A single pull request turned a quiet open source contributor into the unlikely target of one of the Linux community's most heated controversies. We interacted with Dylan Taylor to hear his side of the story.

Dylan M. Taylor is not a household name in the Linux world. At least, he wasn’t until recently.

The software engineer and longtime open source contributor has quietly built a respectable track record over the years: writing Python code for the Arch Linux installer, maintaining packages for NixOS, and contributing CI/CD pipelines to various FOSS projects.

But a recent change he made to systemd has pushed him into the spotlight, along with a wave of intense debate.

At the center of the controversy is a seemingly simple addition Dylan made: an optional birthDate field in systemd’s user database.

  • jimmy90@lemmy.world
    112·
    11 hours ago

    Q. You say this is “just attestation, not verification” but we know that infrastructure always gets repurposed later. This is where the legit fear lies. Today it’s birthDate. Tomorrow could it be location, identity, or verification tokens? I understand that you are providing a workaround but where should we draw the line between compliance and resistance?

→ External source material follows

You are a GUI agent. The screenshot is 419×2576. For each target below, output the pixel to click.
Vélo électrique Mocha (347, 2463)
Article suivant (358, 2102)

    A. Funny you mention that, location is already a field in userdb. Like birthDate, this field is also trivially nullable, stored locally, and can be set to anything. As long as we are talking about a user self-attesting a date - especially with the ability to enter any value we want - we aren’t in the realm of identity tracking. I draw the line at when a third party internet-connected service is doing validation of ID. Let’s be honest though, I strongly believe such a thing isn’t possible on a FOSS operating system environment unless they could control what was bootable on the device at a firmware level, enforce signatures to ensure that you couldn’t boot something unrestricted, remove the ability to be root, and block LD_PRELOAD so signals couldn’t be faked. There’s probably more ways to circumvent that. What I’m trying to say is real ID verification on Linux would be awfully hard to implement, and I guarantee you, nobody would put up with it. They’d fork to a version that doesn’t have it immediately as a protest. Right now, we’re considering implementing something akin to the date pickers that were ubiquitous when signing up for internet services in the early 2000s where it’s just an honor system. Things like actual ID checks and/or facial scanning + age estimation would be just too incompatible with Linux where we have the freedom to change whatever we want to.

    the intellectually diverse lemmings represented in this post and many others cannot understand this

    won’t stop them expressing their feelings tho, bless their hearts

    • Senal@programming.devEnglish
      31·
      4 hours ago

      That’s a sound argument, mostly (in the quote, i mean)

      If the technical implementation of how they would try and force age verification was the problem people were concerned about, this take would be very useful.

      Physical locks on glass doors are easy to bypass, doesn’t mean you won’t get shafted if someone just so happens to catch you in the act.

      If third party age verification is legally mandated the implementation being technically difficult (or easy to bypass) doesn’t stop it from being illegal.

      Being a condescending prick works better if the position you take is unassailable, you do you though.